(Collected data)
....
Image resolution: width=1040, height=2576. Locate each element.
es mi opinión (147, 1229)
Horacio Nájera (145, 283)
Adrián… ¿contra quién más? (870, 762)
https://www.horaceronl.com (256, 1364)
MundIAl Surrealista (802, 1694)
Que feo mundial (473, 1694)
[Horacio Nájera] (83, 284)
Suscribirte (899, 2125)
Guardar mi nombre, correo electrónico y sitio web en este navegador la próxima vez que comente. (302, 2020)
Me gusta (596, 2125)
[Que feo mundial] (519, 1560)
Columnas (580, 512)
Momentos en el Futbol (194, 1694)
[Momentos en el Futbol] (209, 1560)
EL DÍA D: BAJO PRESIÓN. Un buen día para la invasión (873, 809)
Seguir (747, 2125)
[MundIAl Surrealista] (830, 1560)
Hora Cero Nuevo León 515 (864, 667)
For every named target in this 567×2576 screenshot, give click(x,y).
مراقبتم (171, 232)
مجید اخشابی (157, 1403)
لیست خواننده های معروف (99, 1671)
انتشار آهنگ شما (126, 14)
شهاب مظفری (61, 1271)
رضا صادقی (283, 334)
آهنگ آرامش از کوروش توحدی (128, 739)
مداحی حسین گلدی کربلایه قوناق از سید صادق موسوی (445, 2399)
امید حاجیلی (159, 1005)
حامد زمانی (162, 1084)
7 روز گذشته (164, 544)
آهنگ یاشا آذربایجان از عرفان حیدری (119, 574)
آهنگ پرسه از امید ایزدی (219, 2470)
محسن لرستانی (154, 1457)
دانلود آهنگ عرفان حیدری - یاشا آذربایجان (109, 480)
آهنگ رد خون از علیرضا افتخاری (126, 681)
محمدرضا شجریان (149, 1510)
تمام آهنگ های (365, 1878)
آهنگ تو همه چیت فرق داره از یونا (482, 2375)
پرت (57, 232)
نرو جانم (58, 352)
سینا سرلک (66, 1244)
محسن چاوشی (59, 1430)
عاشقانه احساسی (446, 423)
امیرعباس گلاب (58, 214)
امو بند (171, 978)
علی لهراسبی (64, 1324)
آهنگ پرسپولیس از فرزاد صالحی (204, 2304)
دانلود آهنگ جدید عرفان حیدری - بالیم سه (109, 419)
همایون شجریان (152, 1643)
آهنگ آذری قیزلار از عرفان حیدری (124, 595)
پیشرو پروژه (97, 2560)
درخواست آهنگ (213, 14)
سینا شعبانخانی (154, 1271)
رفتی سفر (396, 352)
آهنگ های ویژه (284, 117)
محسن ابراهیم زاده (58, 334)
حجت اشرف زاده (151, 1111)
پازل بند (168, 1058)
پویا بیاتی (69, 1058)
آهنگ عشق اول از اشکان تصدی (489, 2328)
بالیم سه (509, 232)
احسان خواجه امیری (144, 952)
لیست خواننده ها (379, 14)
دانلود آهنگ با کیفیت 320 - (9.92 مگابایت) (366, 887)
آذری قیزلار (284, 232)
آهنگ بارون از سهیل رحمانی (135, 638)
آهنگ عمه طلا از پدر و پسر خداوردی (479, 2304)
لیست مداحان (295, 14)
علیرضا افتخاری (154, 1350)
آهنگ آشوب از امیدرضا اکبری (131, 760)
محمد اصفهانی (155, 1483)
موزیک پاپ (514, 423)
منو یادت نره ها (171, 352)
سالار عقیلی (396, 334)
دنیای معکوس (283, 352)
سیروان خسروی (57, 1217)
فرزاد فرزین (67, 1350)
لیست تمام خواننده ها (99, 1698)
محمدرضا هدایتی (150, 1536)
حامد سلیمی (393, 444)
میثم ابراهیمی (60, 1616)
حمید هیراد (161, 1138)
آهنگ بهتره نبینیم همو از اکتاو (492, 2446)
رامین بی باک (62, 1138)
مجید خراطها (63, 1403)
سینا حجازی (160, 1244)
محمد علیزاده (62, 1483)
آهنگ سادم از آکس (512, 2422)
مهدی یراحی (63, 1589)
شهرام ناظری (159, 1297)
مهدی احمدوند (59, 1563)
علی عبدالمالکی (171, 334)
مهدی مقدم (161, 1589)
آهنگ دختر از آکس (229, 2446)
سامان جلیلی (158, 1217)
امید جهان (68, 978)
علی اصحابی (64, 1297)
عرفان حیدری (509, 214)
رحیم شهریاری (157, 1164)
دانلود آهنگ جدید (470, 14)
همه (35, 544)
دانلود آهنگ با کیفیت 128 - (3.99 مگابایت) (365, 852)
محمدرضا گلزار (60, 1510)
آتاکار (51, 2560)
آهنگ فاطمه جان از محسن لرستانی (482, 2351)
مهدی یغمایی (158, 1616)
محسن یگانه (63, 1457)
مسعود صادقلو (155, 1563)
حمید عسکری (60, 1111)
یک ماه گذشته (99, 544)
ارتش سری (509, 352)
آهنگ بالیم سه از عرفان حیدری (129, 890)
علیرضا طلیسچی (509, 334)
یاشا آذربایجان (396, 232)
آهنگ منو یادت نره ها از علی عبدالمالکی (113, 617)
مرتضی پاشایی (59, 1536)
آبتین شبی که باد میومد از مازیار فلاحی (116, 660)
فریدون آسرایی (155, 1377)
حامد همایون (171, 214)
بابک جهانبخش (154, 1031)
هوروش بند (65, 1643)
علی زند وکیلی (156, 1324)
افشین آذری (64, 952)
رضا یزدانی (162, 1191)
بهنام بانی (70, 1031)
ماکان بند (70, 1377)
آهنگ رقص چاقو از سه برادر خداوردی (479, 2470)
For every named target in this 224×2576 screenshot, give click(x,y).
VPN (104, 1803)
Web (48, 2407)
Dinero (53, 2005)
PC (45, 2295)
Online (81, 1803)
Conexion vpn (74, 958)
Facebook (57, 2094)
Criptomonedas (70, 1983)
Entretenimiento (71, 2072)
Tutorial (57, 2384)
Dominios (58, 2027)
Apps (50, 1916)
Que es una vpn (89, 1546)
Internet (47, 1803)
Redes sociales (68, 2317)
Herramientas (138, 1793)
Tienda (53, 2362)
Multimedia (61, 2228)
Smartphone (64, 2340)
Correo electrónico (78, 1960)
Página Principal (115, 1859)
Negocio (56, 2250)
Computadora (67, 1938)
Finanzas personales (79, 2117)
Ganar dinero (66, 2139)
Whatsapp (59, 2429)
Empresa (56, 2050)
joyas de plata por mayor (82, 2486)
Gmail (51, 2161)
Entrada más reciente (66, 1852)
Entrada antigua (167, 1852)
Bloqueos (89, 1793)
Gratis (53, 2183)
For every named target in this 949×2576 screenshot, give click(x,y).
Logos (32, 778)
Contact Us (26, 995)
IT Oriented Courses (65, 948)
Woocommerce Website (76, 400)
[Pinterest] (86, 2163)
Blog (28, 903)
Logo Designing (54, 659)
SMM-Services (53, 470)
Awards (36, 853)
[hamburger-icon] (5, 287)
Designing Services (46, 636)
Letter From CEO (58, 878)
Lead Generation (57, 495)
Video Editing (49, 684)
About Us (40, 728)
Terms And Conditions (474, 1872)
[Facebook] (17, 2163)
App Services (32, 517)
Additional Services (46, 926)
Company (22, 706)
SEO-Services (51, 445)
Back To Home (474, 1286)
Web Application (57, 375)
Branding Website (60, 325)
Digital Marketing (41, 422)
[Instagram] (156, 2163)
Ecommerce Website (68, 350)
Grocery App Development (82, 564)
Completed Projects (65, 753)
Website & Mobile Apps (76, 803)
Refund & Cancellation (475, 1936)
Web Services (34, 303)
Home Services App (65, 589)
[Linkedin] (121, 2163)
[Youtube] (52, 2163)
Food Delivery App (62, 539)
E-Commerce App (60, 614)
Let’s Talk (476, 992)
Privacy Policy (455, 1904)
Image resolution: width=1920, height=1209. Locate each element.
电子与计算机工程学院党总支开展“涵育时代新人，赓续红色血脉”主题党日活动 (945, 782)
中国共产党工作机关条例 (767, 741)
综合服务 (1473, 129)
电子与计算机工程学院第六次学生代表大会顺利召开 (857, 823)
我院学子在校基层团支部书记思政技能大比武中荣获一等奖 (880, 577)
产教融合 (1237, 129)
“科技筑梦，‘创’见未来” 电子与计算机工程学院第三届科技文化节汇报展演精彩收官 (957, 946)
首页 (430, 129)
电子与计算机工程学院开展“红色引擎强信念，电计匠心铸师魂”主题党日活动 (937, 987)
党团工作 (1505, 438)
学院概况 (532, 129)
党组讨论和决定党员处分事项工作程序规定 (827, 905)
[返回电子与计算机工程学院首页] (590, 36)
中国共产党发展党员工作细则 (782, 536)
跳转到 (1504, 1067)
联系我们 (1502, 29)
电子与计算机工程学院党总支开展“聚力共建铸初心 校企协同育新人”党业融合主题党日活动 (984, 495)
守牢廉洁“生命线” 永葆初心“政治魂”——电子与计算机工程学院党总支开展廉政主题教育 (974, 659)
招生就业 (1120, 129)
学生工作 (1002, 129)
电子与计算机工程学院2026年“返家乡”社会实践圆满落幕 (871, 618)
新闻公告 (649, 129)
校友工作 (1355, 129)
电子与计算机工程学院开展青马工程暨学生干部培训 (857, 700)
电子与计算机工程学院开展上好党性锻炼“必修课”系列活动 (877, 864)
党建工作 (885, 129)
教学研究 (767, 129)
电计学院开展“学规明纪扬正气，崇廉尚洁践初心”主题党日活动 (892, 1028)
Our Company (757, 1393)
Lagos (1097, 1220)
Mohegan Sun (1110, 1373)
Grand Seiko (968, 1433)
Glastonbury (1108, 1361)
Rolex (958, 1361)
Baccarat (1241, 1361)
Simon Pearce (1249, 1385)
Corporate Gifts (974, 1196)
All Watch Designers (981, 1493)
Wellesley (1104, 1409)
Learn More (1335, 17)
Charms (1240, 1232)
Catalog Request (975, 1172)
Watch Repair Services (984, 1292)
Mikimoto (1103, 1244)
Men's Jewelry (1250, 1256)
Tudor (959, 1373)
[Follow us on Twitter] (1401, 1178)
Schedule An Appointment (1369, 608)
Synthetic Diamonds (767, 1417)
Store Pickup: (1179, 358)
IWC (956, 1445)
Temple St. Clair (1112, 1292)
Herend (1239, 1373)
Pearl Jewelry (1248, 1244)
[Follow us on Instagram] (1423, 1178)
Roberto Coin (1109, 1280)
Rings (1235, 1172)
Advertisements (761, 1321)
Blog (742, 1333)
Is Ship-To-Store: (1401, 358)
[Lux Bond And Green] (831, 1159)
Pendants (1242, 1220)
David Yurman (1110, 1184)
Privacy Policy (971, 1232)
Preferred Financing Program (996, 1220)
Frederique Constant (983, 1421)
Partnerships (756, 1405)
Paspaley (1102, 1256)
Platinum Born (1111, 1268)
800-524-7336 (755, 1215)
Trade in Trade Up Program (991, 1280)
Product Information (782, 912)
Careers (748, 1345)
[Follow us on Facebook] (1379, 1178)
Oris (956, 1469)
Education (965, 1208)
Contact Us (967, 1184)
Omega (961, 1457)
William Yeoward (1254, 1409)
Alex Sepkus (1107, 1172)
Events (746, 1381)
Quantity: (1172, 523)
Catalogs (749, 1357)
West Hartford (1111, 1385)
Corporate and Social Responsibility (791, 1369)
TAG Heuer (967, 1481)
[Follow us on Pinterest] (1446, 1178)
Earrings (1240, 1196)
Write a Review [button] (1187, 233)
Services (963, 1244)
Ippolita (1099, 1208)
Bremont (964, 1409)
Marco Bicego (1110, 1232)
....
Task
Please give again the lines above between the line holding "Catalogs (749, 1357)" and the line holding "Bremont (964, 1409)", inclusive, exactly as they are and with nothing added.

Answer to this exercise
Catalogs (749, 1357)
West Hartford (1111, 1385)
Corporate and Social Responsibility (791, 1369)
TAG Heuer (967, 1481)
[Follow us on Pinterest] (1446, 1178)
Earrings (1240, 1196)
Write a Review [button] (1187, 233)
Services (963, 1244)
Ippolita (1099, 1208)
Bremont (964, 1409)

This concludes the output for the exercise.